Voormalig bestuursvoorzitter Kees van Dijkhuizen van ABN Amro wordt door het Openbaar Ministerie als verdachte gezien in het onderzoek naar overtredingen van de antiwitwaswet bij de bank.
Dat bevestigt ABN Amro aan RTL Z na berichtgeving van het Financieele Dagblad (FD). Van Dijkhuizen is hiermee de vierde verdachte in het strafrechtelijk onderzoek.
Eerder waren zijn voorganger Gerrit Zalm en de toenmalige bestuurders Joop Wijn en Chris Vogelzang al verdacht.

2016 tot en met 2019
De advocaat van Van Dijkhuizen is niet bereikbaar voor commentaar.
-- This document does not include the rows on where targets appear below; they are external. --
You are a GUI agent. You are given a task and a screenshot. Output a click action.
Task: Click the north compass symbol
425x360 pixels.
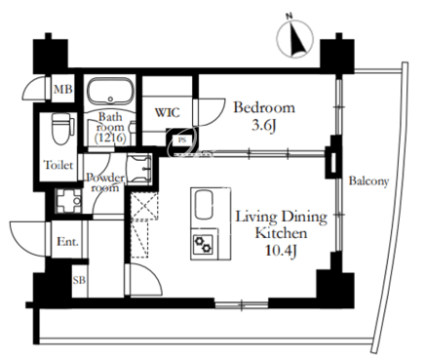click(295, 37)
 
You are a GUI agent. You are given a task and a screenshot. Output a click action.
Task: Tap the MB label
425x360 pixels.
click(63, 89)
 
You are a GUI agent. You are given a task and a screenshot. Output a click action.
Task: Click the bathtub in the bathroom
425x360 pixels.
click(111, 91)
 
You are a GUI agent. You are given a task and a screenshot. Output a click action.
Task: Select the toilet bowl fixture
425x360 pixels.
click(59, 129)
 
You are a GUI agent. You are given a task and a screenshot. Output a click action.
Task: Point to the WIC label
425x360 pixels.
click(168, 112)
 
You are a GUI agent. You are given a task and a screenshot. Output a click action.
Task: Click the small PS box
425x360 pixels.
click(181, 140)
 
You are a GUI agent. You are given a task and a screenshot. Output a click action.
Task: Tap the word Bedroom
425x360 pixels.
click(264, 107)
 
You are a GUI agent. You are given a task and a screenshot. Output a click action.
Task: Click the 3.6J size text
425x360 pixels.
click(264, 126)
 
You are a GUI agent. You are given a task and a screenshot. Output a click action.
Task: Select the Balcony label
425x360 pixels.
click(368, 180)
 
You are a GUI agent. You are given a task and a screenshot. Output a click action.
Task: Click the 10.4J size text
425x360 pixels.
click(282, 250)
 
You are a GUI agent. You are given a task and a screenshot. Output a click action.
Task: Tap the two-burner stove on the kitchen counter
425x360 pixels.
click(202, 244)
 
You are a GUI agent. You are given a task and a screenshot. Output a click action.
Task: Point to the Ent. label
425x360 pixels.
click(67, 242)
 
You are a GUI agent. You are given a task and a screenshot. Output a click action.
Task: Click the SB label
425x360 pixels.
click(79, 280)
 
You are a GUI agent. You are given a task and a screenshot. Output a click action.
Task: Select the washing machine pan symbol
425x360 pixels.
click(68, 201)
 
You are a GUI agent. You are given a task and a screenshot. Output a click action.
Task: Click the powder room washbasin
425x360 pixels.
click(139, 168)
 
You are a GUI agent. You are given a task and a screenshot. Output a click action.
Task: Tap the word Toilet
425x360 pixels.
click(58, 165)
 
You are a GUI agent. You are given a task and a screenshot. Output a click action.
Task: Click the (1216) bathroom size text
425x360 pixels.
click(110, 138)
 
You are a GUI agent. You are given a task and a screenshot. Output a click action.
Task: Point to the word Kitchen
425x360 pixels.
click(281, 233)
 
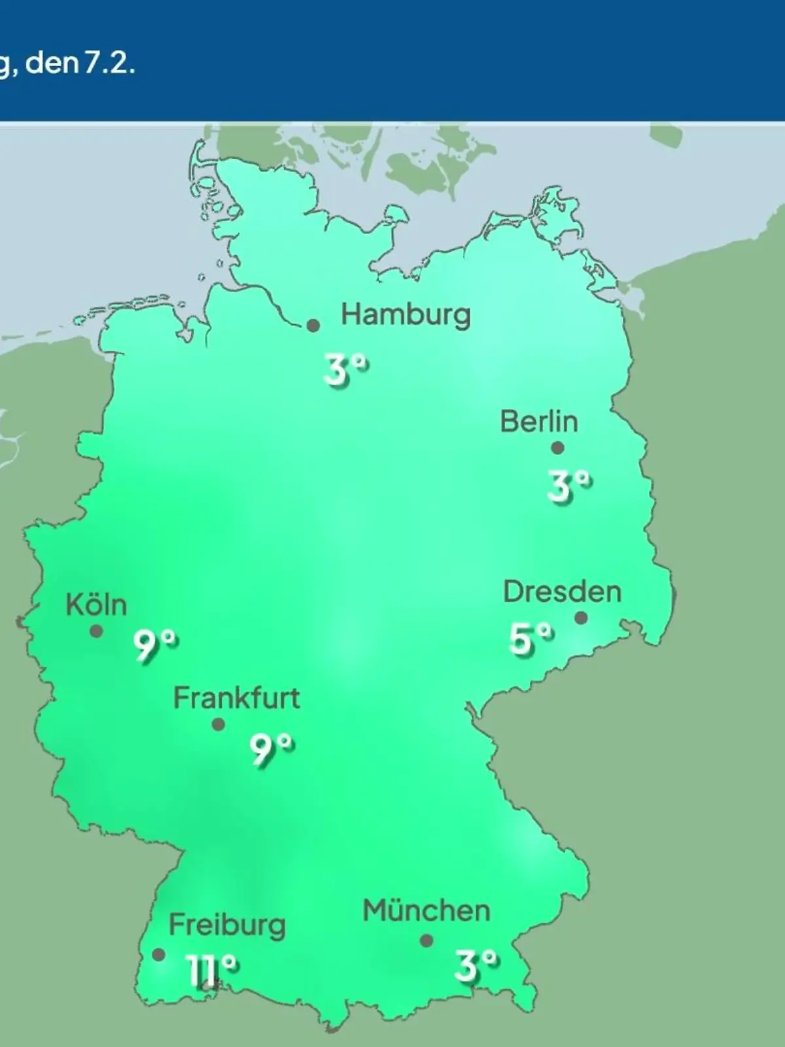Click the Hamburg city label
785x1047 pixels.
coord(406,315)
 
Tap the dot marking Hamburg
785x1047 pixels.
coord(313,325)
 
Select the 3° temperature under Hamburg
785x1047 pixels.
coord(345,370)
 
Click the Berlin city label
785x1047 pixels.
coord(539,421)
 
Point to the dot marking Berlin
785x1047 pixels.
coord(557,448)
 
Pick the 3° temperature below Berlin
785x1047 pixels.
coord(569,486)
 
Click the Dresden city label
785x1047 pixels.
coord(562,592)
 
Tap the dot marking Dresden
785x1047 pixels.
coord(581,618)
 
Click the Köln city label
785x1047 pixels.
coord(96,605)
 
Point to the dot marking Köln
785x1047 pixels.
coord(96,631)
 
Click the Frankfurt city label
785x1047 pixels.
coord(236,698)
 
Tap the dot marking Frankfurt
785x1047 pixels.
coord(218,724)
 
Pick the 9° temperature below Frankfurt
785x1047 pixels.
coord(271,749)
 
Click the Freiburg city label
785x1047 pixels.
coord(227,925)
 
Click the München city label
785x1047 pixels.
coord(427,911)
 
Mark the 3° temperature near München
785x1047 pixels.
coord(476,965)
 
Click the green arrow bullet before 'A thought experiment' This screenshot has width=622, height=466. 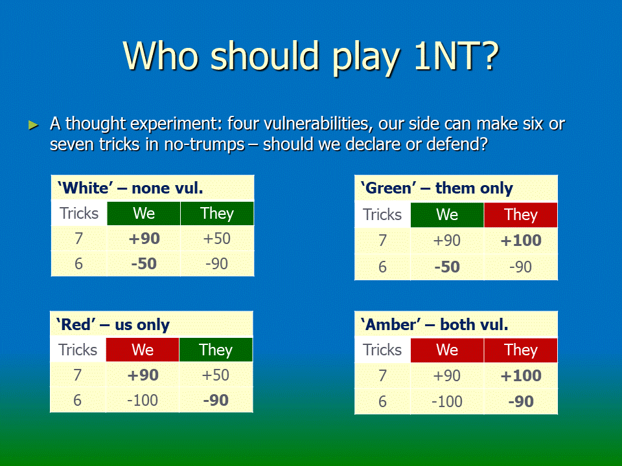33,125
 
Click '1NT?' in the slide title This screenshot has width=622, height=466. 455,56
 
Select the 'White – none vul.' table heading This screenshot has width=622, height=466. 130,188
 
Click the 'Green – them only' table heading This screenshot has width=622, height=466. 436,188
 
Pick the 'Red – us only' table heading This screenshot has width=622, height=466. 113,324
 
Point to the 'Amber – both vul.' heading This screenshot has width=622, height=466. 434,324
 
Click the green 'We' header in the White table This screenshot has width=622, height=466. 144,214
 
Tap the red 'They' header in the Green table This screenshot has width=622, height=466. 520,215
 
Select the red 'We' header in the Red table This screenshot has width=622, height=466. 143,350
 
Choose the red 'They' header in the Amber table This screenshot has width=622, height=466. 520,350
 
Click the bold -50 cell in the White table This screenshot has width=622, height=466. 144,263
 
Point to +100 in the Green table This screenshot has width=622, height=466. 520,241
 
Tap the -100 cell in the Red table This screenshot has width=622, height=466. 143,400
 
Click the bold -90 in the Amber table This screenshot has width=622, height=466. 520,402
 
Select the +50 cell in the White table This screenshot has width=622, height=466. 216,239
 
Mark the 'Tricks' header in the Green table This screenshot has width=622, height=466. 382,215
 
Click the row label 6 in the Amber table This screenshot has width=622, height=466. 382,402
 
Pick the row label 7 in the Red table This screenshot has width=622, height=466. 77,375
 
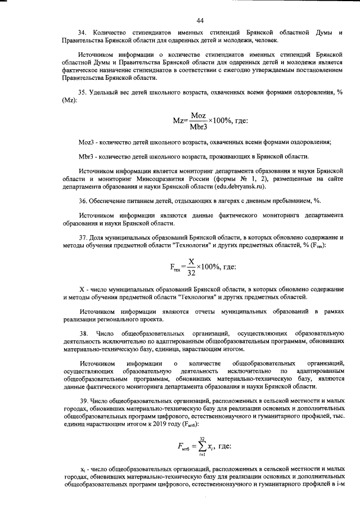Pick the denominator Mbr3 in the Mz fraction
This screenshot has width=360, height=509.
[198, 126]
Tegen het FD zegt ze dat ze niet wil ingaan op de vraag sinds wanneer Van Dijkhuizen op de hoogte is gesteld door het OM en of hij al is gehoord als verdachte.
Het strafrechtelijk onderzoek richtte zich aanvankelijk op de periode van 2014 tot en met 2016, maar nu Van Dijkhuizen ook verdachte is, lijkt het onderzoek ook te gaan over de jaren tot en met 2019. Van Dijkhuizen was van 2013 tot 2017 financieel bestuurder bij de bank in het team van Zalm, en daarna tot april 2020 de CEO.

ABN Amro schikte in 2021
In april vorig jaar schikte ABN Amro voor 480 miljoen euro met het Openbaar Ministerie omdat de bank tekortschoot bij het tegengaan van witwassen. Banken moeten nagaan wie hun klanten zijn en of hun klanten zich niet schuldig maken aan het witwassen van geld. De bank gaf toe dat het daarin is tekortgeschoten.
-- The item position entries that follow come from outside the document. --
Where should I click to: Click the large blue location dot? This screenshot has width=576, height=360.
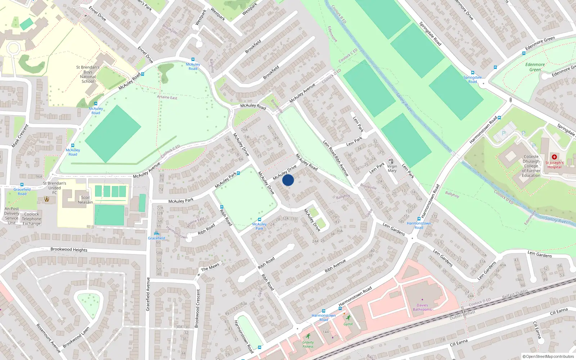click(288, 180)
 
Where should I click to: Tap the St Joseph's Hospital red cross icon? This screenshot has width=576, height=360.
click(554, 157)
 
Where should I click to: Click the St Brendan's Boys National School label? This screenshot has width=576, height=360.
click(87, 74)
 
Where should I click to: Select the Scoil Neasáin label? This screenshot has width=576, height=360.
click(85, 200)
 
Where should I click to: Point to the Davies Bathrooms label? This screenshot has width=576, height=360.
click(422, 307)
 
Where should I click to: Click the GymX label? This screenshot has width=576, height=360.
click(348, 324)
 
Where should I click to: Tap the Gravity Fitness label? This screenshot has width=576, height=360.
click(308, 345)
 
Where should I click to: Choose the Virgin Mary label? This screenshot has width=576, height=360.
click(392, 168)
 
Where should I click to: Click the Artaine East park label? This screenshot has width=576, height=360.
click(167, 97)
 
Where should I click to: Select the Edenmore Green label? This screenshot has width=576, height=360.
click(535, 67)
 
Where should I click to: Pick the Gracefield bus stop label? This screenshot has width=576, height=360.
click(157, 238)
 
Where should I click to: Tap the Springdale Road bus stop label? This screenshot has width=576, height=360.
click(472, 80)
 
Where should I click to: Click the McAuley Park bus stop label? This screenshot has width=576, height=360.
click(259, 226)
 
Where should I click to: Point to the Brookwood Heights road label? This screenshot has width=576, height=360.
click(69, 249)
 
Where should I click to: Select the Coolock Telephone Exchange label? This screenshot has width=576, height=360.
click(32, 219)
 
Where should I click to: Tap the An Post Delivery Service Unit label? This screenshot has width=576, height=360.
click(12, 216)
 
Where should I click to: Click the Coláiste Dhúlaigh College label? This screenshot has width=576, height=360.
click(531, 166)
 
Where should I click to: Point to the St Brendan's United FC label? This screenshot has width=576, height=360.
click(54, 188)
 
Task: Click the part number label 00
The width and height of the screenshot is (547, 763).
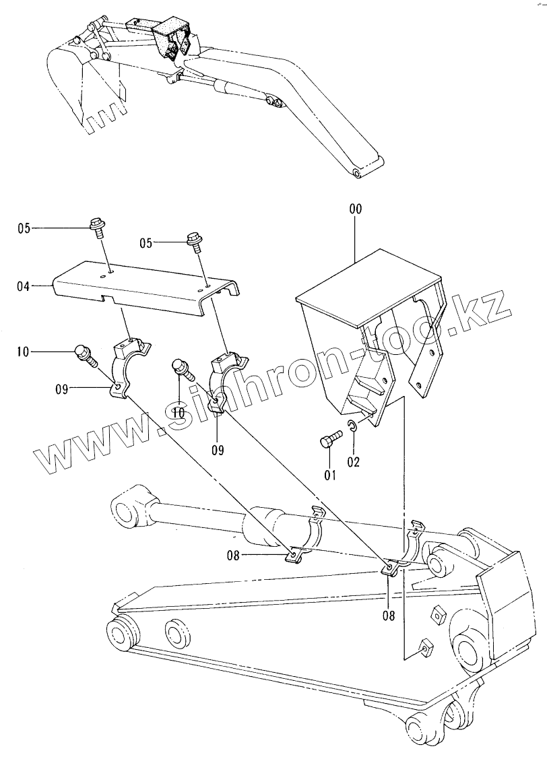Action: [355, 209]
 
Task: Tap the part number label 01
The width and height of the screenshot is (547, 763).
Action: [330, 475]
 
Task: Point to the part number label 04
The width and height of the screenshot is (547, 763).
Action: [24, 286]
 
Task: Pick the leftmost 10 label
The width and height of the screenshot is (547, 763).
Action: [24, 351]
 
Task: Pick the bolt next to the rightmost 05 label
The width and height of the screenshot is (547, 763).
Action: [195, 241]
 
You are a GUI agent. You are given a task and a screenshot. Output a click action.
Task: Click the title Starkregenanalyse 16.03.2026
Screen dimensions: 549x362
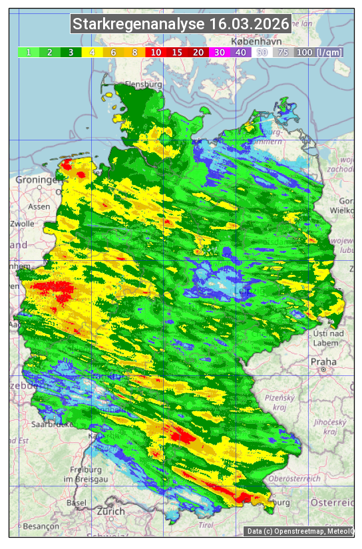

ABN Amro werd ervan verdacht onvoldoende te hebben gedaan om witwassen te voorkomen.

Bij het onderzoek waarin onder meer Van Dijkhuizen wordt verdacht gaat het om een onderzoek naar de rol van individuele bestuurders.
Staatsbank
ABN Amro is nog altijd in meerderheid (56,3 procent) in handen van de staat. Tussen de nationalisatie ten tijde van de kredietcrisis in 2008 en de beursgang eind november 2015 was het zelfs volledig in handen van de staat.